To show $\text{det}(A^r)=\text{det}A$: Let $\bar{A}$ denote the resulting matrix after reversing the order of the elements in each row $A$. This can be achieved through swapping columns a number of times $t_n$ that is fixed for a given $n$ (for $M_{n\times n}(\mathbb{R}))$, so we can say $\text{det}(\bar{A})=(-1)^{t_n}\text{det}A$. So noting $A^r$=$\bar{((\bar{A})^T)}$, $$\text{det}A^r=\text{det}\bar{((\bar{A})^T)}=(-1)^{t_n}\text{det}\bar{A}^T =(-1)^{t_n}\text{det}\bar{A}=(-1)^{2t_n}\text{det}A=\text{det}A.$$
I am pretty sure this solution is correct, but maybe there is a simpler way?
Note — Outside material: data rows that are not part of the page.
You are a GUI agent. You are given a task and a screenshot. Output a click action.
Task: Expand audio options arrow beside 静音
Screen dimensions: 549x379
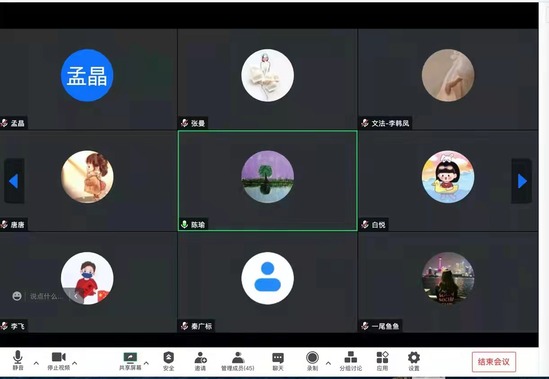coord(36,363)
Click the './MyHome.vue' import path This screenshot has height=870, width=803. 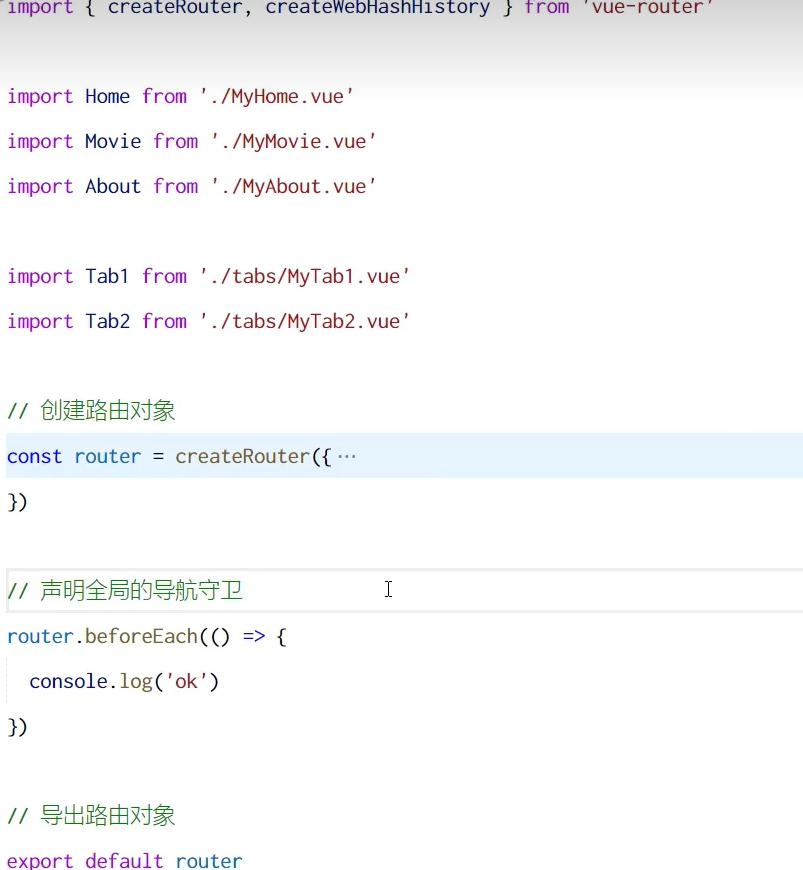tap(273, 96)
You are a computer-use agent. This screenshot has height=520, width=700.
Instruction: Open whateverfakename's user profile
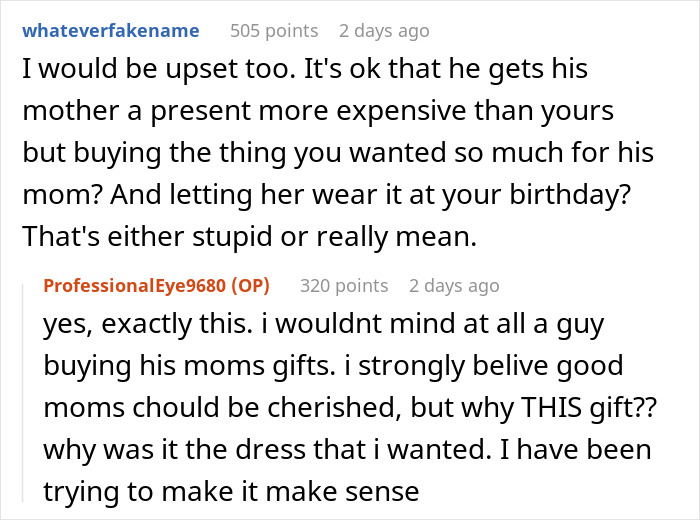pyautogui.click(x=110, y=30)
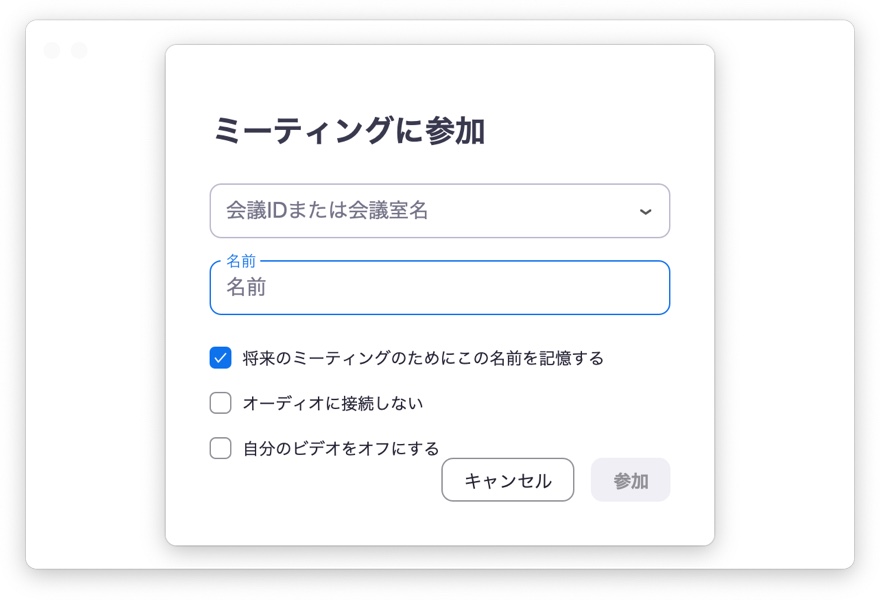Image resolution: width=880 pixels, height=600 pixels.
Task: Click the ミーティングに参加 dialog heading
Action: click(x=349, y=131)
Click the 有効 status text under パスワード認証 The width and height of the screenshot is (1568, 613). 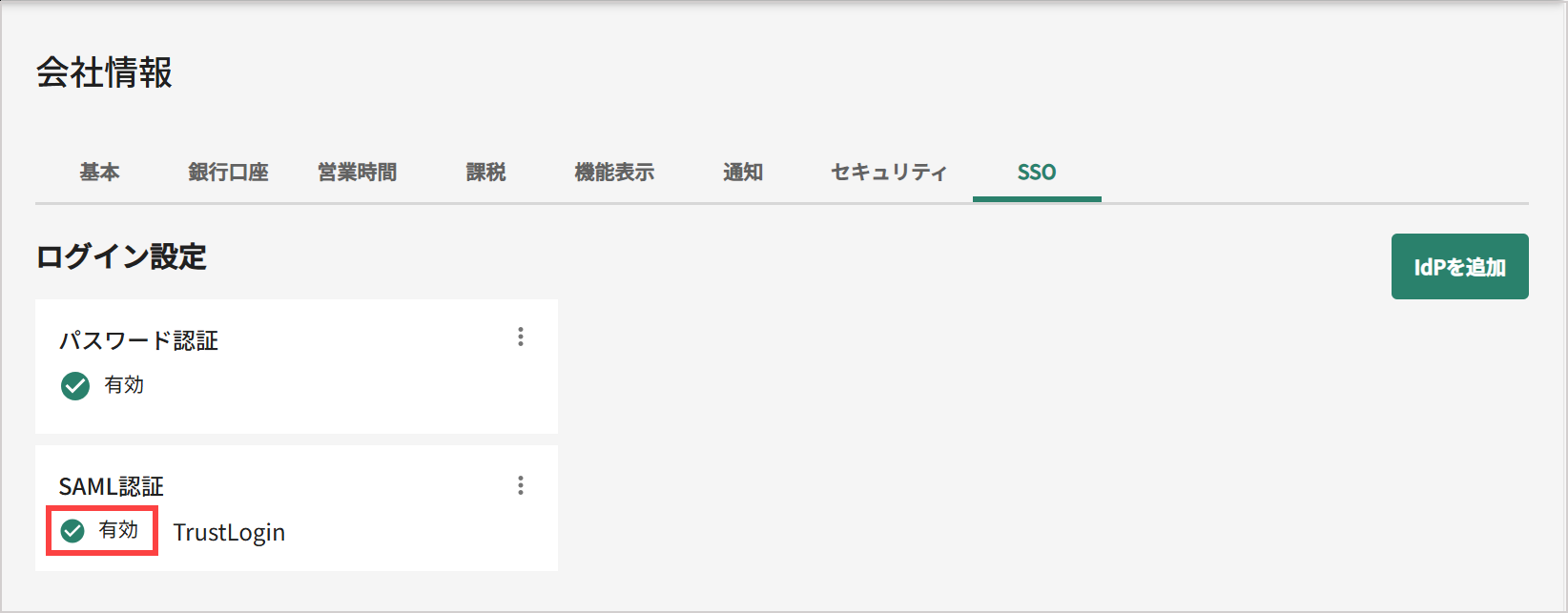pyautogui.click(x=124, y=384)
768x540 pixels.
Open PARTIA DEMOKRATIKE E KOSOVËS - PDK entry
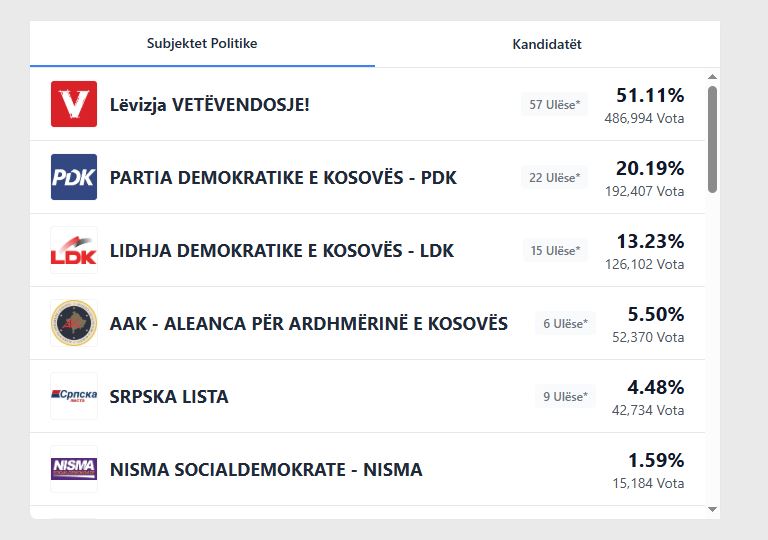[283, 178]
I'm not sure if this answer is more complicated than it needs to be.
(2) Show that $\phi:GL_n(\mathbb{R})\rightarrow GL_n(\mathbb{R})$ defined by $\phi(A)=(A^r)^T$ is a well-defined group isomorphism with $\phi^2$ being the identity. What the image of $\phi$ restricted to the upper triangular matrices?
I am happy with these parts , and have that the required image is the lower triangular matrices. But I am stuck on the next part:
(3) Is there a $C\in GL_n(\mathbb{R})$ such that $\phi(A)=C^{-1}AC$ $\forall\,A\in GL_n(\mathbb{R})$?
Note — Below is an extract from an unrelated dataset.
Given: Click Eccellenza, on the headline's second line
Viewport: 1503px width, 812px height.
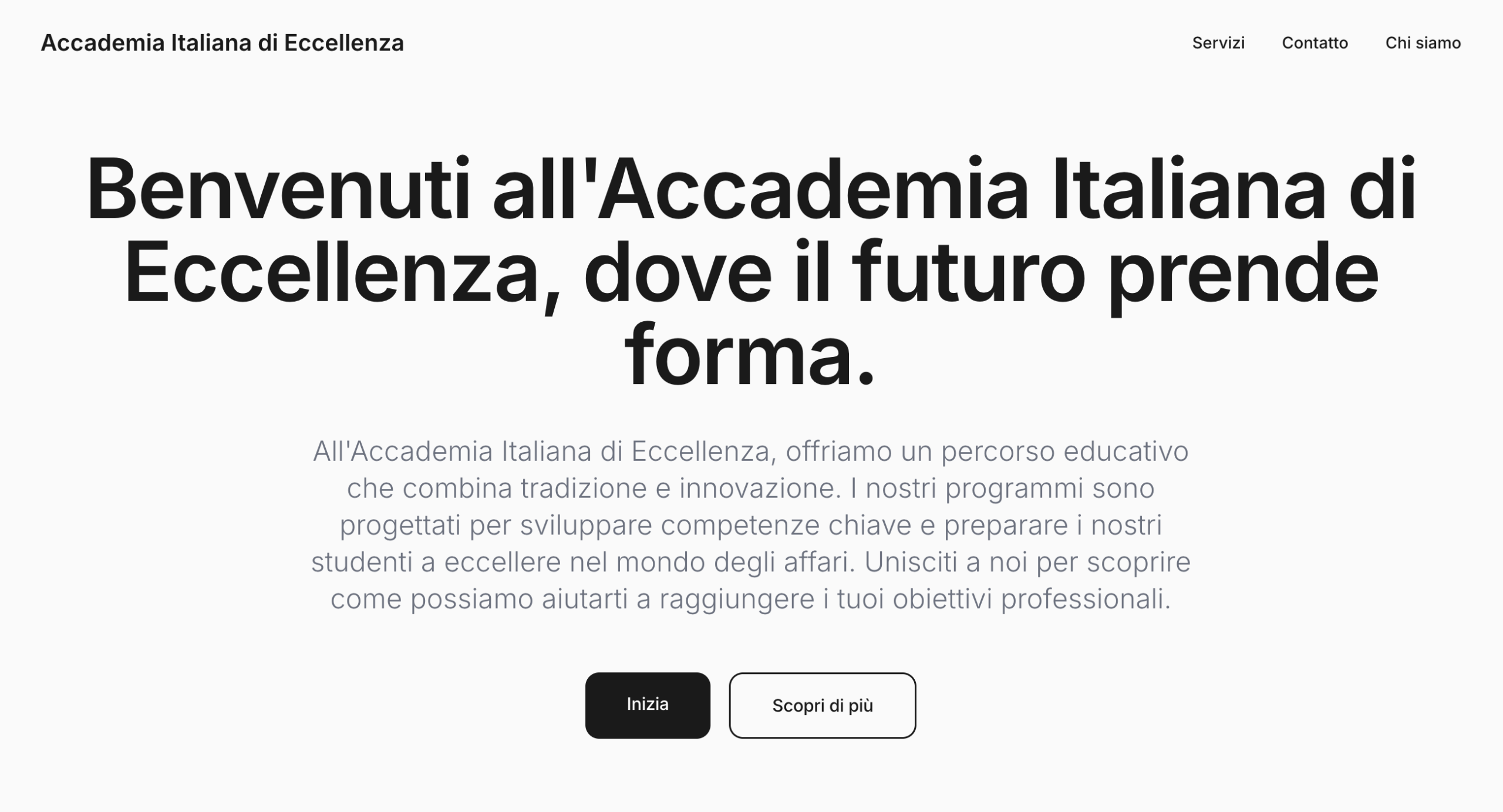Looking at the screenshot, I should (341, 273).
(4) Let $A$ be a matrix of a linear transformation $T$ with respect to $(v_1,...,v_n)$. Find a basis such that $\phi(A)$ is the matrix of $T$.
For (3) I can see that if such a $C$ exists, then we find $(C^r)^T=C$ and $((C^{-1})^r)^T=C$ which restricts $C$ and its inverse to a kind of symmetry where
$$\Large{c_{ij}=c_{n+1-i,n+1-j}}$$
but I am unsure how to proceed. Any hints would be great!
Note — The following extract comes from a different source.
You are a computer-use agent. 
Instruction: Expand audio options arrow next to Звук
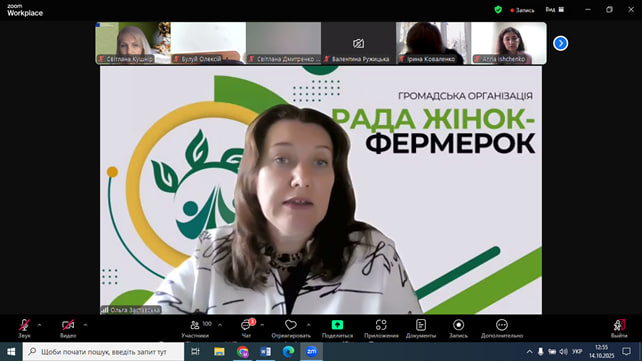coord(39,325)
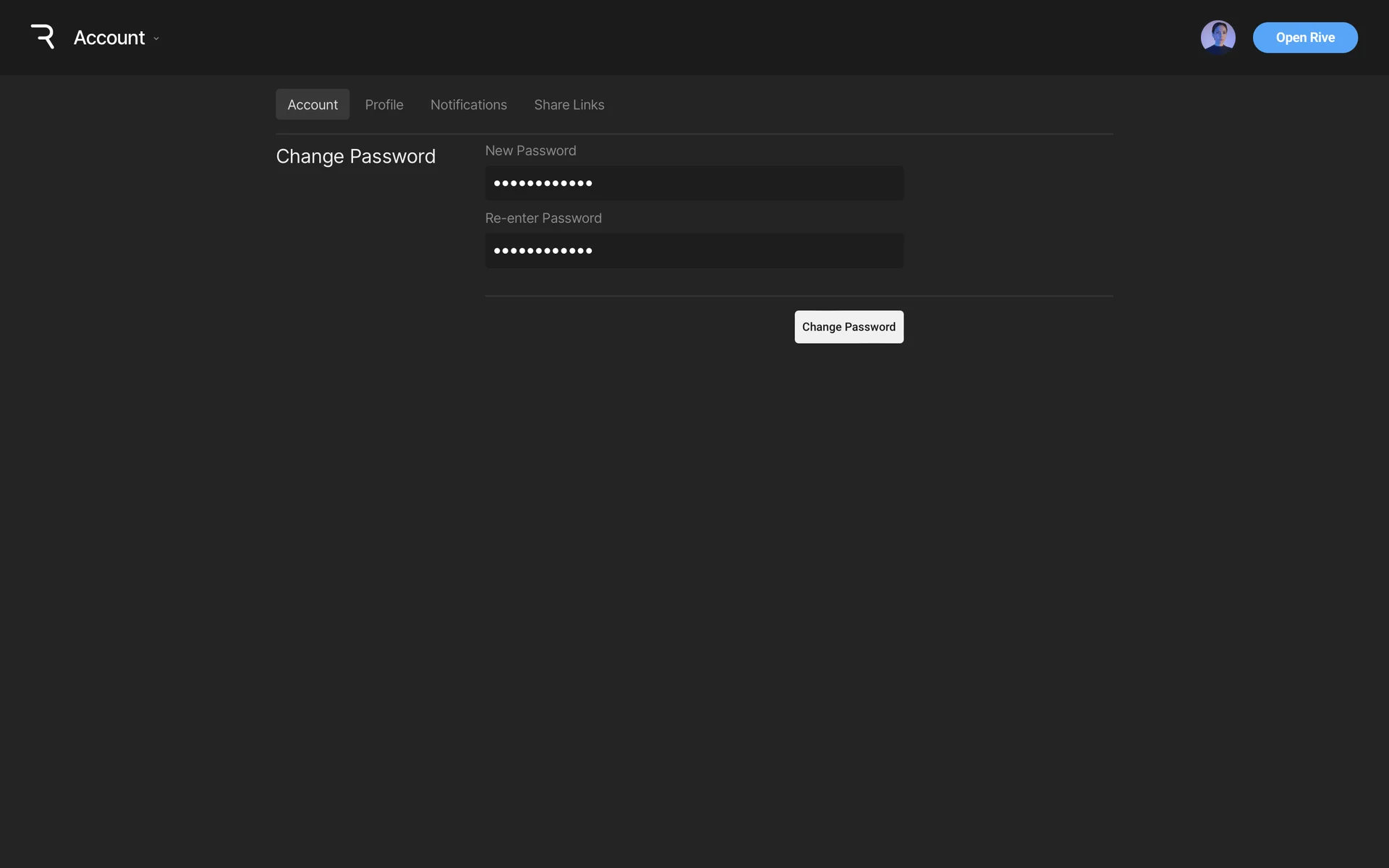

A certain number of operations can be made very simple by the existence of a closed form formula for $A^r$:
$$A^r=JA^TJ\tag{1}$$
where
$$J:=\begin{pmatrix}0&0&\cdots&0&1\\ 0&0&\cdots&1&0\\ &&\cdots&&\\ 0&1&\cdots&0&0\\ 1&0&\cdots&0&0\end{pmatrix}$$
with the property that $J^T=J=J^{-1}$.
Proof of (1): $J$ is a permutation matrix. The RHS of formula (1) amounts to the composition of 3 symmetries:
post-multiplication by J reverses the order of columns (symmetry wrt $y$ axis)
transposition is a symmetry with respect to straight line with equation $y=-x$.
pre-multiplication by $J$ reverses the order of rows (symmetry wrt $x$ axis).
The composition of these 3 symmetries is a symmetry with respect to line with equation $y=x$ as can be seen for the image of an orthogonal basis.
Related: the answers to this question.
Using formula (1), formulas
$$(AB)^r=B^rA^r, \ \ \det(A^r)=\det(A), etc.$$
are very easy to establish.
Let us prove Question (3) affirmatively using (1):
There exists $D$ such that
$$A^T=D^{-1}AD\tag{2}$$
Indeed, any matrix is conjugated with its transpose.
Plugging (2) into (1) gives
$$A^r=J^{-1}D^{-1}ADJ=(\underbrace{DJ}_C)^{-1}A(\underbrace{DJ}_C)$$